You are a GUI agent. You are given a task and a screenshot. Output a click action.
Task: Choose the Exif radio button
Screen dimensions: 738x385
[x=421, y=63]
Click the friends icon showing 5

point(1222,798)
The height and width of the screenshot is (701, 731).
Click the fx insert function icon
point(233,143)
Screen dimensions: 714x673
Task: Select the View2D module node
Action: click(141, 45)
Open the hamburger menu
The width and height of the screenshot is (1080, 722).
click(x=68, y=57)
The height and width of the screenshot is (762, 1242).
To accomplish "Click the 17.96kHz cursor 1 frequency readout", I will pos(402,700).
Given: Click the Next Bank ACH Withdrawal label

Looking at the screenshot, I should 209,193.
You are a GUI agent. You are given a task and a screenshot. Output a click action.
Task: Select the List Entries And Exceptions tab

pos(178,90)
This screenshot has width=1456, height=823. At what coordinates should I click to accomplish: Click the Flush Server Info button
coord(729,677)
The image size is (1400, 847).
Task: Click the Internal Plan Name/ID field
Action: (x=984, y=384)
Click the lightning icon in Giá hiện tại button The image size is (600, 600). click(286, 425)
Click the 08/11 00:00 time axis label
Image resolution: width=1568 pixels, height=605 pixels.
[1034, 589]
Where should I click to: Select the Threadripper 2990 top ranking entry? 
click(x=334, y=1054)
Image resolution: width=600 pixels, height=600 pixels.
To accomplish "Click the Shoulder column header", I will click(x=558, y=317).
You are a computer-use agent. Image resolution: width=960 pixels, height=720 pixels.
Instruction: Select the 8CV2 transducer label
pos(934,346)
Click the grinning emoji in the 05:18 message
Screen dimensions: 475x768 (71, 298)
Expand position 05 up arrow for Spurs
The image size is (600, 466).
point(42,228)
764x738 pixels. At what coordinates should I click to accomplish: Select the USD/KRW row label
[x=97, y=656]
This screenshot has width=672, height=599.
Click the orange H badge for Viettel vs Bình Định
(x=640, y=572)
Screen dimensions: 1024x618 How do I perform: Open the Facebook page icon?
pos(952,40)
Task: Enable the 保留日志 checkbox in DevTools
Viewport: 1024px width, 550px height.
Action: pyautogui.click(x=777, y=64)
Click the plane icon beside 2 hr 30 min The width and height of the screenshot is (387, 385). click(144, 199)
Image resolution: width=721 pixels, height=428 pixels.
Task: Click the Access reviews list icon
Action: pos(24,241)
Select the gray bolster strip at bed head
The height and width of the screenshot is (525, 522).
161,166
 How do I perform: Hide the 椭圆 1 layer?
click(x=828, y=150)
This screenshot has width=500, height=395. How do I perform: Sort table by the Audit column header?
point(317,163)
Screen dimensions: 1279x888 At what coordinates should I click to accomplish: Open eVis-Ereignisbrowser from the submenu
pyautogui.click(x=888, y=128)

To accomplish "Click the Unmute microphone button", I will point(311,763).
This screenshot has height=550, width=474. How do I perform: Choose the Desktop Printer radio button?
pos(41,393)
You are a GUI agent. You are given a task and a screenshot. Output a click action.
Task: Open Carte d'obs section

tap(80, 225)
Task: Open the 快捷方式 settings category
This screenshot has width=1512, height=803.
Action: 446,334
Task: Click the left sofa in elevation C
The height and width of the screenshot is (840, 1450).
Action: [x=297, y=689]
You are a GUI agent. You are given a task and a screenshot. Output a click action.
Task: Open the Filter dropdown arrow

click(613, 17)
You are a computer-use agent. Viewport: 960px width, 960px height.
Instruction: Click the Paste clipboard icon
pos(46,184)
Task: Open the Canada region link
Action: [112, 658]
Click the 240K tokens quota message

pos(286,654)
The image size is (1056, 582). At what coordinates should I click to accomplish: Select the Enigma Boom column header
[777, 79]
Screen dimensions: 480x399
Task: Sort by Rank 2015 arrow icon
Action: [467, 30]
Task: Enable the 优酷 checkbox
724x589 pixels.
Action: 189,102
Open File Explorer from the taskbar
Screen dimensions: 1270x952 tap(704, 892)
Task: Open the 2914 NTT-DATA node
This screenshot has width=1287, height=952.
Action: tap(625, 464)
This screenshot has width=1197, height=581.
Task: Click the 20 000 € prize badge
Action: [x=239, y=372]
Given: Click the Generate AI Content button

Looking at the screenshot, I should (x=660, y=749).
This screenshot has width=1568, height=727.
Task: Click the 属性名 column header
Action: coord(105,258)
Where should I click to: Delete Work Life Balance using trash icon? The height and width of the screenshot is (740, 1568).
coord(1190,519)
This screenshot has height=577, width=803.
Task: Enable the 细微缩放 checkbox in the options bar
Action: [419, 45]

------

Work request: Return the material above in full, exactly as written.

Task output:
You are a GUI agent. You are given a task and a screenshot. Output a click action.
Task: Choose the Exif radio button
Screen dimensions: 738x385
[x=421, y=63]
Click the friends icon showing 5

point(1222,798)
The height and width of the screenshot is (701, 731).
Click the fx insert function icon
point(233,143)
Screen dimensions: 714x673
Task: Select the View2D module node
Action: click(141, 45)
Open the hamburger menu
The width and height of the screenshot is (1080, 722).
click(x=68, y=57)
The height and width of the screenshot is (762, 1242).
To accomplish "Click the 17.96kHz cursor 1 frequency readout", I will pos(402,700).
Given: Click the Next Bank ACH Withdrawal label

Looking at the screenshot, I should 209,193.
You are a GUI agent. You are given a task and a screenshot. Output a click action.
Task: Select the List Entries And Exceptions tab

pos(178,90)
This screenshot has width=1456, height=823. At what coordinates should I click to accomplish: Click the Flush Server Info button
coord(729,677)
The image size is (1400, 847).
Task: Click the Internal Plan Name/ID field
Action: (x=984, y=384)
Click the lightning icon in Giá hiện tại button The image size is (600, 600). click(286, 425)
Click the 08/11 00:00 time axis label
Image resolution: width=1568 pixels, height=605 pixels.
[1034, 589]
Where should I click to: Select the Threadripper 2990 top ranking entry? 
click(x=334, y=1054)
Image resolution: width=600 pixels, height=600 pixels.
To accomplish "Click the Shoulder column header", I will click(x=558, y=317).
You are a computer-use agent. Image resolution: width=960 pixels, height=720 pixels.
Instruction: Select the 8CV2 transducer label
pos(934,346)
Click the grinning emoji in the 05:18 message
Screen dimensions: 475x768 (71, 298)
Expand position 05 up arrow for Spurs
The image size is (600, 466).
point(42,228)
764x738 pixels. At what coordinates should I click to accomplish: Select the USD/KRW row label
[x=97, y=656]
This screenshot has width=672, height=599.
Click the orange H badge for Viettel vs Bình Định
(x=640, y=572)
Screen dimensions: 1024x618 How do I perform: Open the Facebook page icon?
pos(952,40)
Task: Enable the 保留日志 checkbox in DevTools
Viewport: 1024px width, 550px height.
Action: pyautogui.click(x=777, y=64)
Click the plane icon beside 2 hr 30 min The width and height of the screenshot is (387, 385). click(144, 199)
Image resolution: width=721 pixels, height=428 pixels.
Task: Click the Access reviews list icon
Action: pos(24,241)
Select the gray bolster strip at bed head
The height and width of the screenshot is (525, 522).
161,166
 How do I perform: Hide the 椭圆 1 layer?
click(x=828, y=150)
This screenshot has width=500, height=395. How do I perform: Sort table by the Audit column header?
point(317,163)
Screen dimensions: 1279x888 At what coordinates should I click to accomplish: Open eVis-Ereignisbrowser from the submenu
pyautogui.click(x=888, y=128)

To accomplish "Click the Unmute microphone button", I will point(311,763).
This screenshot has height=550, width=474. How do I perform: Choose the Desktop Printer radio button?
pos(41,393)
You are a GUI agent. You are given a task and a screenshot. Output a click action.
Task: Open Carte d'obs section

tap(80, 225)
Task: Open the 快捷方式 settings category
This screenshot has width=1512, height=803.
Action: 446,334
Task: Click the left sofa in elevation C
The height and width of the screenshot is (840, 1450).
Action: [x=297, y=689]
You are a GUI agent. You are given a task and a screenshot. Output a click action.
Task: Open the Filter dropdown arrow

click(613, 17)
You are a computer-use agent. Viewport: 960px width, 960px height.
Instruction: Click the Paste clipboard icon
pos(46,184)
Task: Open the Canada region link
Action: [112, 658]
Click the 240K tokens quota message

pos(286,654)
The image size is (1056, 582). At what coordinates should I click to accomplish: Select the Enigma Boom column header
[777, 79]
Screen dimensions: 480x399
Task: Sort by Rank 2015 arrow icon
Action: [467, 30]
Task: Enable the 优酷 checkbox
724x589 pixels.
Action: 189,102
Open File Explorer from the taskbar
Screen dimensions: 1270x952 tap(704, 892)
Task: Open the 2914 NTT-DATA node
This screenshot has width=1287, height=952.
Action: tap(625, 464)
This screenshot has width=1197, height=581.
Task: Click the 20 000 € prize badge
Action: [x=239, y=372]
Given: Click the Generate AI Content button

Looking at the screenshot, I should (x=660, y=749).
This screenshot has width=1568, height=727.
Task: Click the 属性名 column header
Action: coord(105,258)
Where should I click to: Delete Work Life Balance using trash icon? The height and width of the screenshot is (740, 1568).
coord(1190,519)
This screenshot has height=577, width=803.
Task: Enable the 细微缩放 checkbox in the options bar
Action: [419, 45]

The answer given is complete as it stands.